**The task**
Quote every line of the records word for word, leaving out the pictures.

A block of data

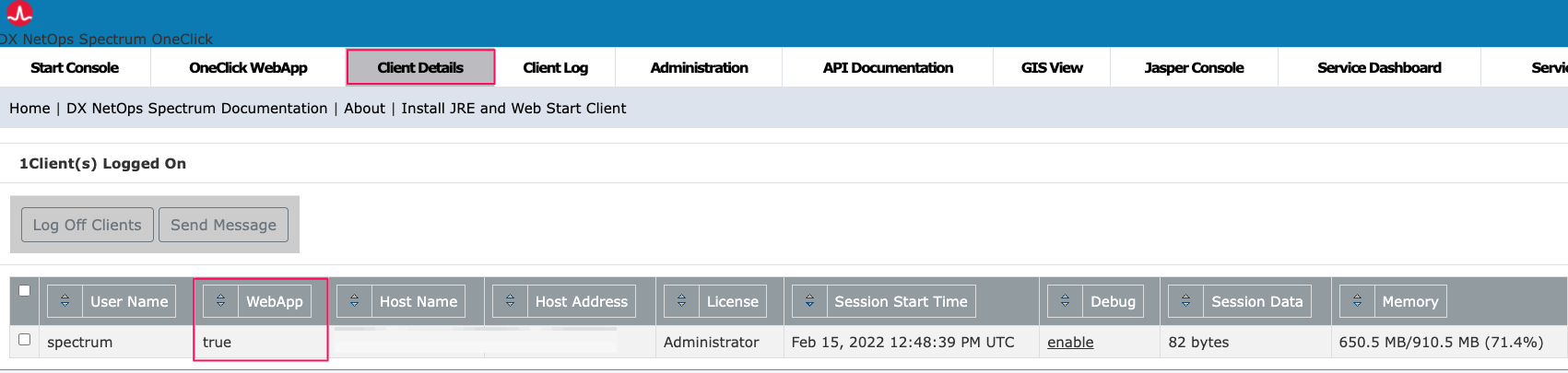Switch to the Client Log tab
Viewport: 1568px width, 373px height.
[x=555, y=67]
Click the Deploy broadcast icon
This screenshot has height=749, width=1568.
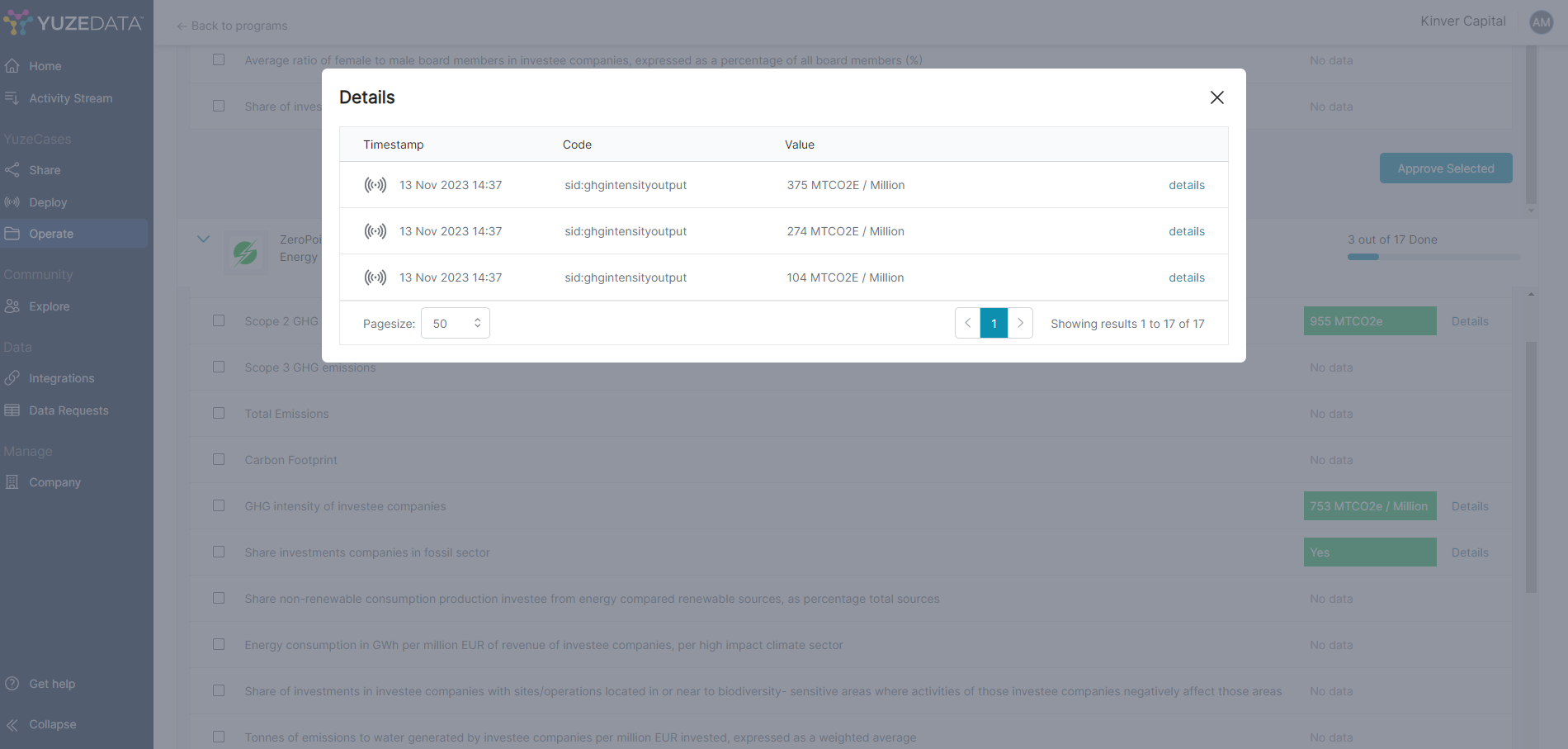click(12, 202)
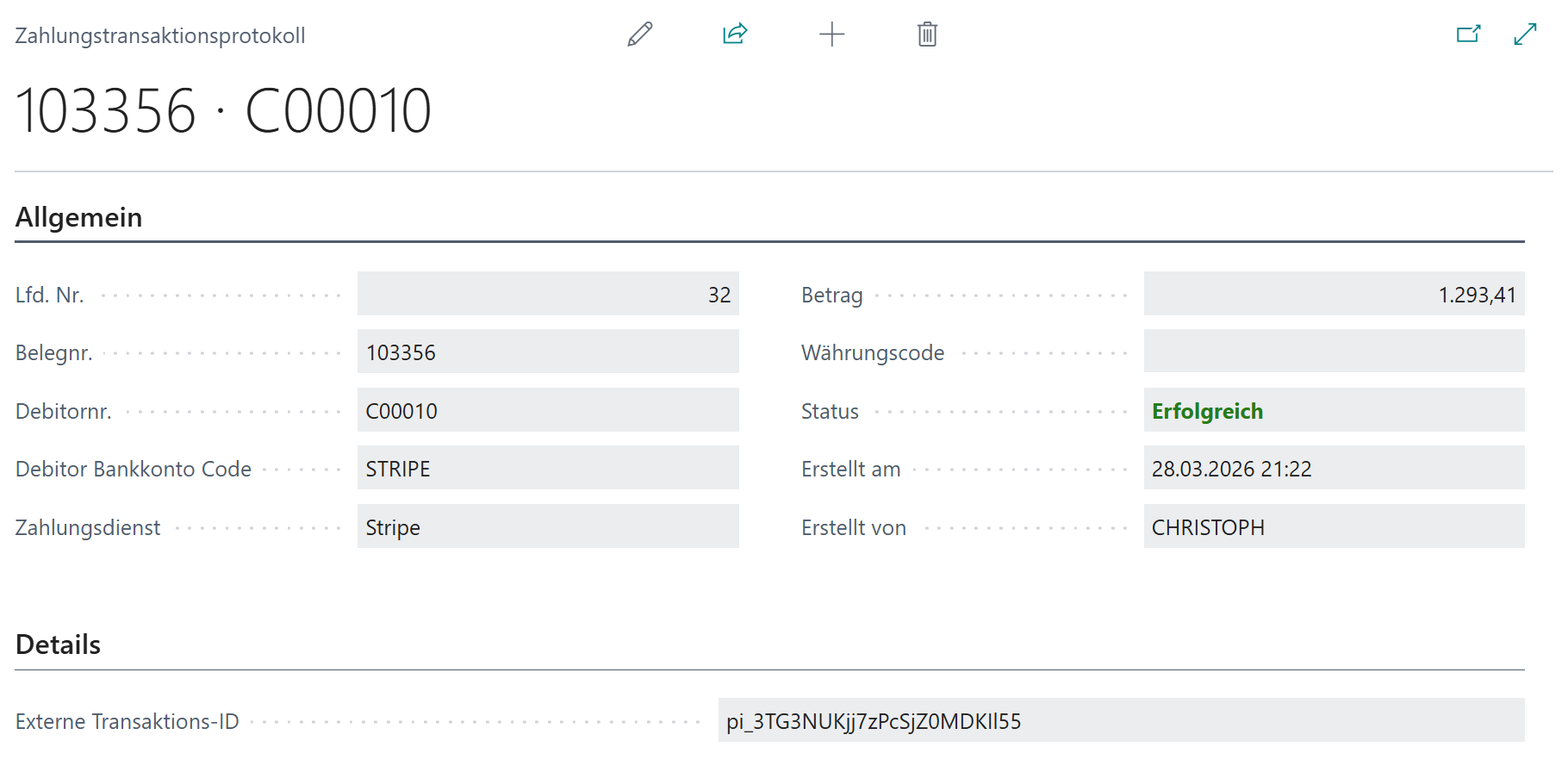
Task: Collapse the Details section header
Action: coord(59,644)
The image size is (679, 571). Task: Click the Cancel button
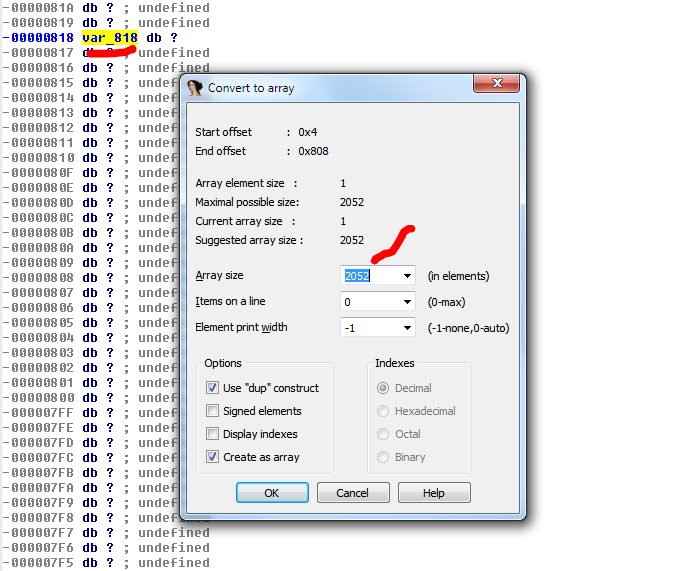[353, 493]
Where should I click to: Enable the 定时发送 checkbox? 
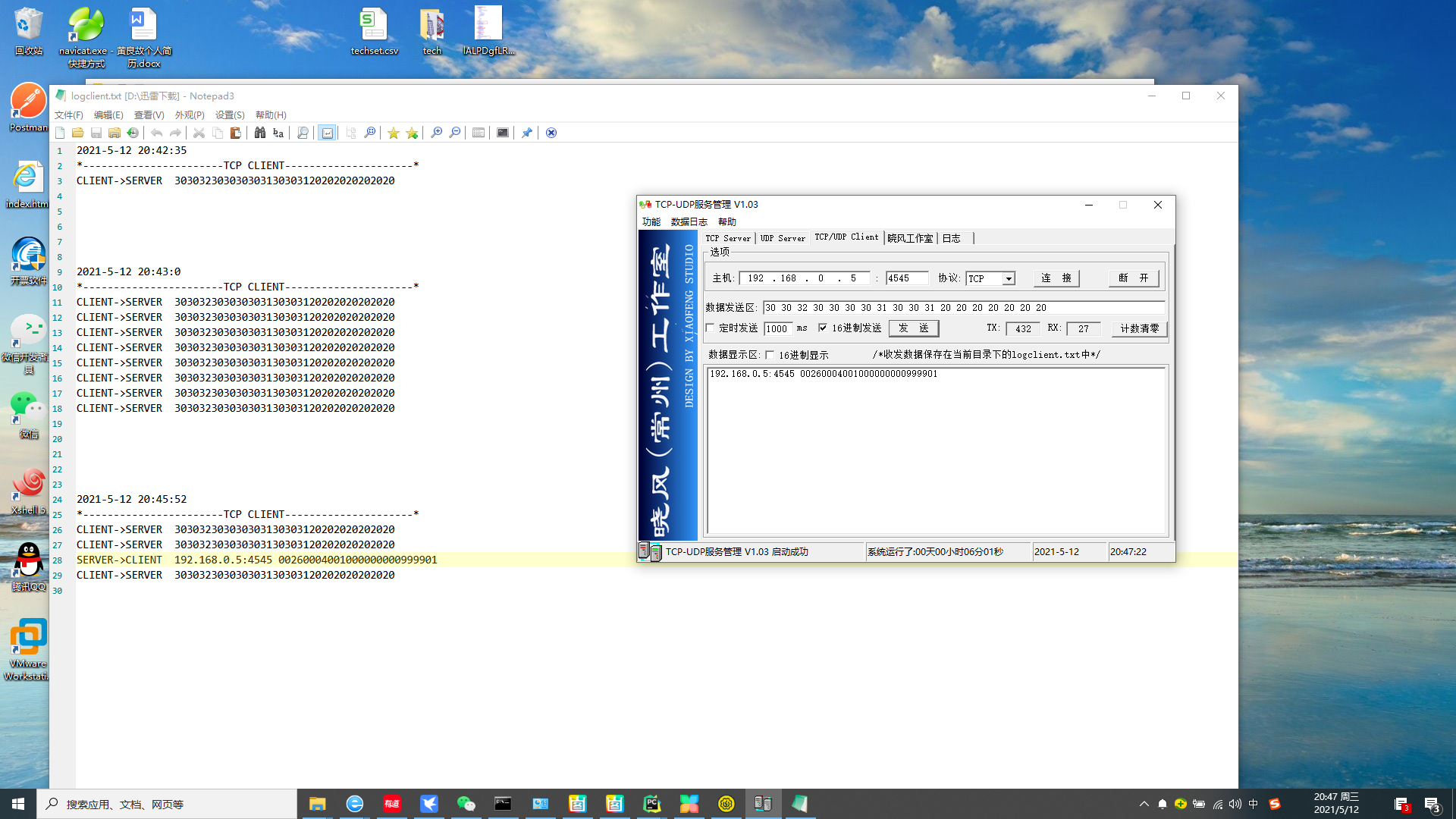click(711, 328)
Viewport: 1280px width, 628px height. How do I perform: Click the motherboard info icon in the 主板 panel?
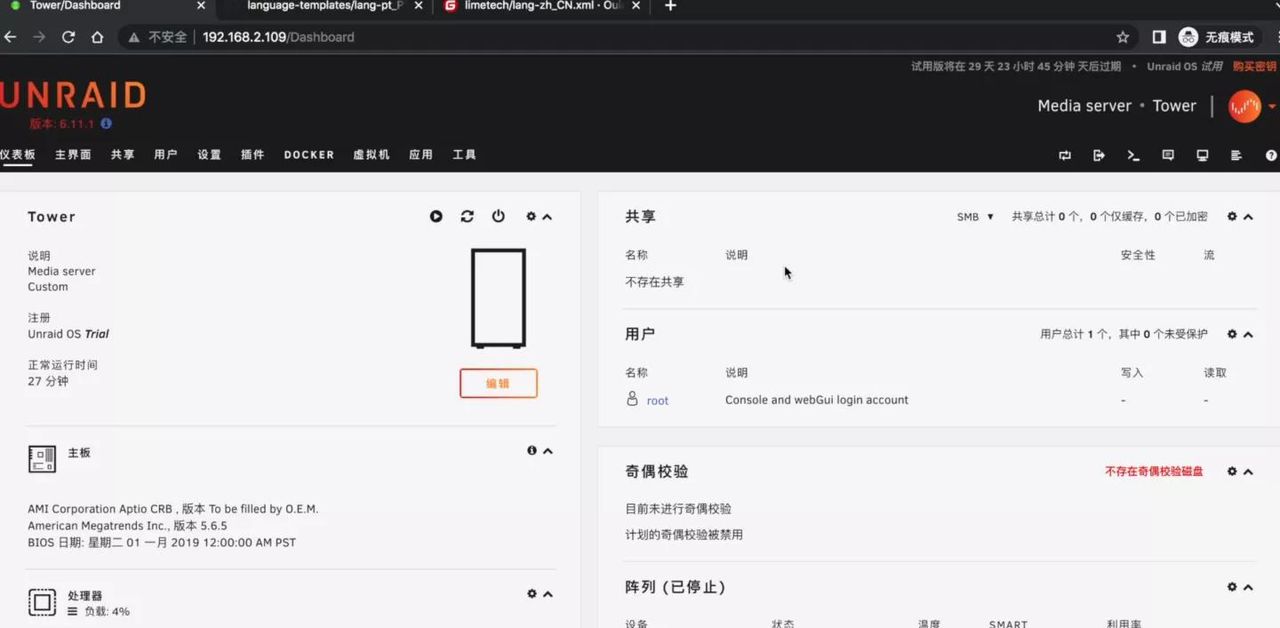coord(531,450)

**Completed task**
Switch to the Client Log tab
Viewport: 1568px width, 373px height.
[x=555, y=67]
Click the Deploy broadcast icon
This screenshot has height=749, width=1568.
click(12, 202)
Task: Collapse the Details section header
Action: coord(59,644)
The image size is (679, 571). Task: Click the Cancel button
[353, 493]
Where should I click to: Enable the 定时发送 checkbox? 
click(711, 328)
Viewport: 1280px width, 628px height. How do I perform: Click the motherboard info icon in the 主板 panel?
coord(531,450)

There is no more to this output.